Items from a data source

================================

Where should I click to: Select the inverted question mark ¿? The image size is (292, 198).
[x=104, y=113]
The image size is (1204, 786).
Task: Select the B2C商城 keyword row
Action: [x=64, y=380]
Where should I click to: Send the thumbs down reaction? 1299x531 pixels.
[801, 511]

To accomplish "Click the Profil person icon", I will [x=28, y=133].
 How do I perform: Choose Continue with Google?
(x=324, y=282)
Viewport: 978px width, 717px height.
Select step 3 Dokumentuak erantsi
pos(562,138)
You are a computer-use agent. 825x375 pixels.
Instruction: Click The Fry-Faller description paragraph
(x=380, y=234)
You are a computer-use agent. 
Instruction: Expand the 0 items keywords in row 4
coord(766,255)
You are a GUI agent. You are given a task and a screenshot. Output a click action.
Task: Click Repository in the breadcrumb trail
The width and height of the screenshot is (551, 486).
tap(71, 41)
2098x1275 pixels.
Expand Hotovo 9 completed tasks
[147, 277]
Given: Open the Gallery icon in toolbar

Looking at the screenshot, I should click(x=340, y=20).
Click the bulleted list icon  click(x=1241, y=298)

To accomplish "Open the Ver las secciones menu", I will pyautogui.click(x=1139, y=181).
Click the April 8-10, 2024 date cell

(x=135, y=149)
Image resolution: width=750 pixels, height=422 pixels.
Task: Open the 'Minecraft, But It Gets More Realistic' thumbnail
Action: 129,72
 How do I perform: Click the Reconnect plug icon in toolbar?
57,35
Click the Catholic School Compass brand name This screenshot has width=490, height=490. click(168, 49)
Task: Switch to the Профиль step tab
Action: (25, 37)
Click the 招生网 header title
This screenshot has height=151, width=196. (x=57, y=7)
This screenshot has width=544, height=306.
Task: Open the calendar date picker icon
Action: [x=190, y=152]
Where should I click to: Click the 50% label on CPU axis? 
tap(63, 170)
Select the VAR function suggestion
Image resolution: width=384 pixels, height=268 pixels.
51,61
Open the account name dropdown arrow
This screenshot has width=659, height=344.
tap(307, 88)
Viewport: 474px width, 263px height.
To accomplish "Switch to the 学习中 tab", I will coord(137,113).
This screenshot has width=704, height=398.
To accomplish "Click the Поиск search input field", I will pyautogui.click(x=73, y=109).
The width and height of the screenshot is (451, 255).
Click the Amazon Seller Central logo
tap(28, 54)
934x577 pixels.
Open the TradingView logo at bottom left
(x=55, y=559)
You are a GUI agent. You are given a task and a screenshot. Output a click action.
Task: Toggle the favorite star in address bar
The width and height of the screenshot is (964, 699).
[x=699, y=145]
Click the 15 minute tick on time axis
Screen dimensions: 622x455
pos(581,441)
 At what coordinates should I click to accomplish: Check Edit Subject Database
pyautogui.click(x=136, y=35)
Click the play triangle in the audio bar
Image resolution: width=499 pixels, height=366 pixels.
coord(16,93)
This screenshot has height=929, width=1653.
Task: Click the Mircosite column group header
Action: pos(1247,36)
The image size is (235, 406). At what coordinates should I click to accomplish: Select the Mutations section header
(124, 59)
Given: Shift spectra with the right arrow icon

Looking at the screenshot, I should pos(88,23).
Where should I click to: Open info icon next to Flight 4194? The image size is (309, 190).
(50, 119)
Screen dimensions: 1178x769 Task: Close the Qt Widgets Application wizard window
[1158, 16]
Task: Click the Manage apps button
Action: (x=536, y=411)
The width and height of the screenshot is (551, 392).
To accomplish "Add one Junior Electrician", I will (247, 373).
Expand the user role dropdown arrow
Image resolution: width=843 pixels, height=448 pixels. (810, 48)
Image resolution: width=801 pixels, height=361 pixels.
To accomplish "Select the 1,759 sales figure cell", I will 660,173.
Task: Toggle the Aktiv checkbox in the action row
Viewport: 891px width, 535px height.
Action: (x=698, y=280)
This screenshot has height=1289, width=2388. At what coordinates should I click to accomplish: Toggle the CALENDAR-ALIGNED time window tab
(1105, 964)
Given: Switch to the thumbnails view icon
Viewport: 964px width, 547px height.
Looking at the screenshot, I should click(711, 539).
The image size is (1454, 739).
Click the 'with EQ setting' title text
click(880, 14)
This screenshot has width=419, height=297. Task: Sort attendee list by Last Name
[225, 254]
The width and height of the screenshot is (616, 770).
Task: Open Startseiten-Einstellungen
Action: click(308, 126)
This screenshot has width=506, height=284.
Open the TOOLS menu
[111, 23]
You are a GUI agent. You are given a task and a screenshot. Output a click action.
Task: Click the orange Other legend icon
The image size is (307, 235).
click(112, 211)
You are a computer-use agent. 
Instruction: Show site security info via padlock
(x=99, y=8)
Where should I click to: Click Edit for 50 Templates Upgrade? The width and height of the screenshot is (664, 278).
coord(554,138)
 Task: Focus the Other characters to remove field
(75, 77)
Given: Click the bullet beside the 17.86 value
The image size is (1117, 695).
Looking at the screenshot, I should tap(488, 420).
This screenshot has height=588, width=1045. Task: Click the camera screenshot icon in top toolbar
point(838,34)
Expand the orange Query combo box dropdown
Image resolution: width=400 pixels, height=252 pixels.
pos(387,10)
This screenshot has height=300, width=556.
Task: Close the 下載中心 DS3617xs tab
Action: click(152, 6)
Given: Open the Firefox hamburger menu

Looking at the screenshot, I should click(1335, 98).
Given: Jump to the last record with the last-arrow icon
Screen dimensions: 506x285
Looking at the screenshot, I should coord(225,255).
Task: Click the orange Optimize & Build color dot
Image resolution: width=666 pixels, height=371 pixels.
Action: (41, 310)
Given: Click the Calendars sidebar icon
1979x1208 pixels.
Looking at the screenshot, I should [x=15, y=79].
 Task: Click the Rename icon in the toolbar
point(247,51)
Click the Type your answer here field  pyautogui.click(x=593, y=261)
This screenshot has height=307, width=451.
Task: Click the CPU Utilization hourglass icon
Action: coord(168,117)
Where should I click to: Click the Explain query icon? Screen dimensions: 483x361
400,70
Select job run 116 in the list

================================

**PROBLEM STATEMENT**
Where a line in the records above holds the string "will", it counts toward the total; give that total alone.

**EXERCISE SOLUTION**
6